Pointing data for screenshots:
-*-*-
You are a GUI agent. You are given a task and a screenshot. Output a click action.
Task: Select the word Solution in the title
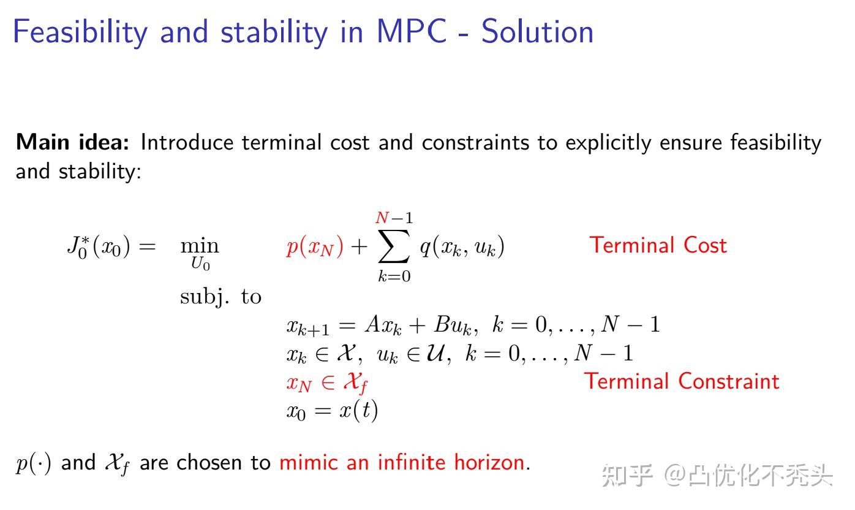tap(537, 32)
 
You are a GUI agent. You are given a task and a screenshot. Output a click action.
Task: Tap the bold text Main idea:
tap(72, 142)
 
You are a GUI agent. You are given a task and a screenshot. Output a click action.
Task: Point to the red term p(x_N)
tap(315, 246)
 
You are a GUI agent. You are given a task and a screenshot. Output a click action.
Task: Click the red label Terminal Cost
tap(658, 245)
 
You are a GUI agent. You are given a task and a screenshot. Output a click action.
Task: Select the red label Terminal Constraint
tap(682, 381)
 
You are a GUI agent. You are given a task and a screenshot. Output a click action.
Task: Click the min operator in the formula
tap(199, 246)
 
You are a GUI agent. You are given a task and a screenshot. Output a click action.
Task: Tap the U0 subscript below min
tap(200, 265)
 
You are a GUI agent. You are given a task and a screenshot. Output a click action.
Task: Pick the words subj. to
tap(220, 297)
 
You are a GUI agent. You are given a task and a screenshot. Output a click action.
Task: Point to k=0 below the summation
tap(394, 276)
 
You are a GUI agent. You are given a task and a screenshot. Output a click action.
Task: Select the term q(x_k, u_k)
tap(461, 247)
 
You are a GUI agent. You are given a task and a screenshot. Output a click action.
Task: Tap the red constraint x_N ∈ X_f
tap(327, 383)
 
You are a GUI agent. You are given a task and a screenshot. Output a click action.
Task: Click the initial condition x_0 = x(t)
tap(332, 409)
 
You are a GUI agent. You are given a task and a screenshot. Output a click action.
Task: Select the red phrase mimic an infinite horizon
tap(402, 462)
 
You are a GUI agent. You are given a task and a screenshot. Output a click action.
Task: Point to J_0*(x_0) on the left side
tap(98, 246)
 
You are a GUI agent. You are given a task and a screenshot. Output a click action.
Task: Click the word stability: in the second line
tap(100, 171)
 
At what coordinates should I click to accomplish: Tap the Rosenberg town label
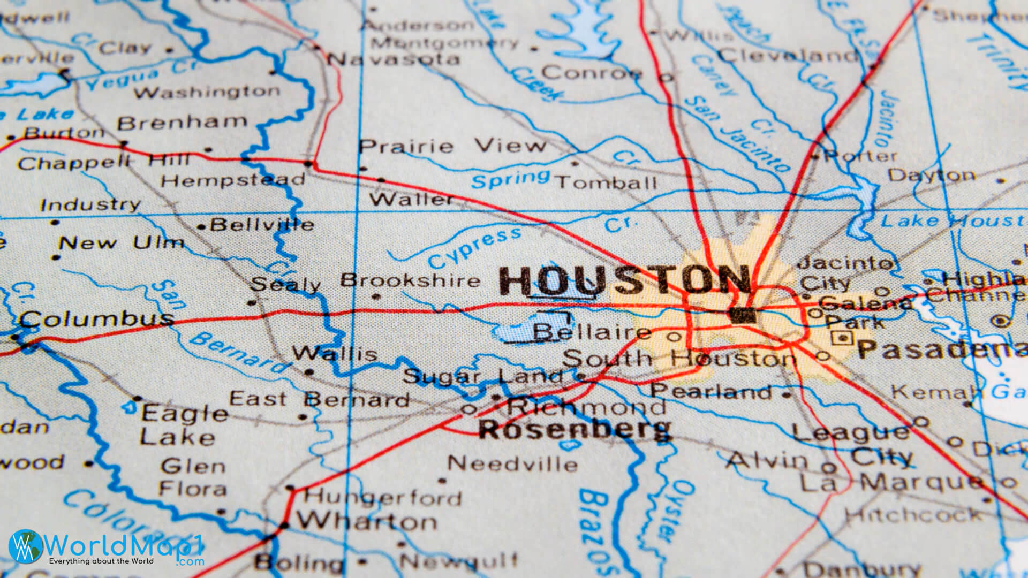pyautogui.click(x=574, y=429)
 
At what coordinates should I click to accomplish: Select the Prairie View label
pyautogui.click(x=452, y=146)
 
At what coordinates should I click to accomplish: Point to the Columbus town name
pyautogui.click(x=97, y=319)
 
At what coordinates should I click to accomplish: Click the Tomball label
pyautogui.click(x=607, y=183)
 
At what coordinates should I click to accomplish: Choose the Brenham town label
pyautogui.click(x=182, y=123)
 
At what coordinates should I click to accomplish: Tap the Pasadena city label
pyautogui.click(x=942, y=349)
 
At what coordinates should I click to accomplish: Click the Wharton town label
pyautogui.click(x=367, y=521)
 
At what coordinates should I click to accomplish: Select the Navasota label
pyautogui.click(x=394, y=58)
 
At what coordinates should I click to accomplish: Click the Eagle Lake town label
pyautogui.click(x=182, y=425)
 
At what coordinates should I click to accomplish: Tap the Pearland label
pyautogui.click(x=711, y=392)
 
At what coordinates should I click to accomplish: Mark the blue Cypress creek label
pyautogui.click(x=474, y=248)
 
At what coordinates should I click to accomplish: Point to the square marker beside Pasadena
pyautogui.click(x=842, y=338)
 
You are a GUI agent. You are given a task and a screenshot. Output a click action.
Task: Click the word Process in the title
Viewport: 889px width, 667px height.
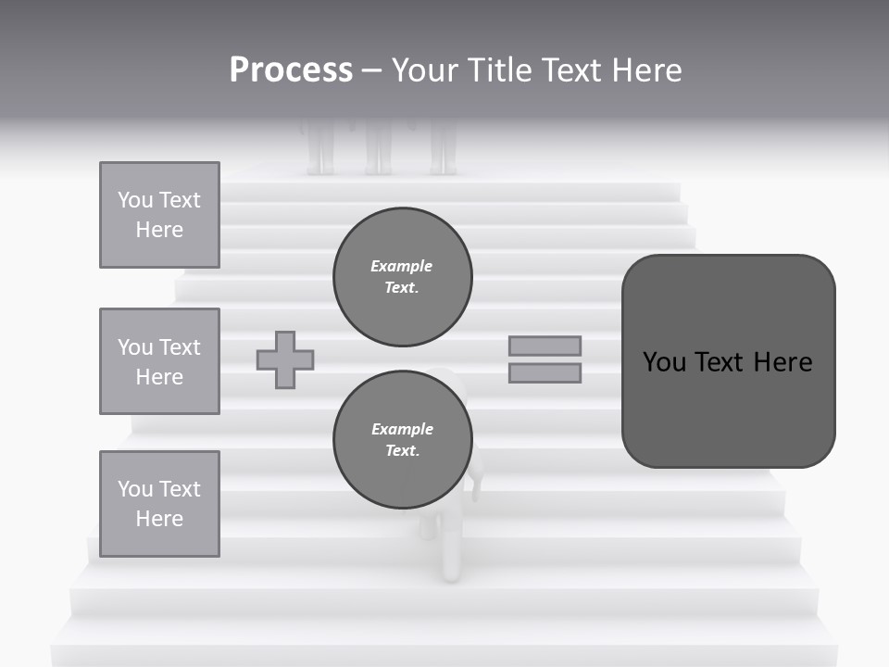(291, 70)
-*-*-
[Exercise description]
Reproduce the rows verbatim from the line containing "At what coordinates should I click to accomplish: Mark" through the end of the rows, including both of those ends, and leave the pictures out of your answer.

[Written response]
At what coordinates should I click to accomplish: Mark the blue Cypress creek label
pyautogui.click(x=474, y=248)
 
At what coordinates should I click to accomplish: Point to the square marker beside Pasadena
pyautogui.click(x=842, y=338)
 
You are a GUI agent. You are given a task and a screenshot. Output a click action.
Task: Click the word Process in the title
Viewport: 889px width, 667px height.
(291, 70)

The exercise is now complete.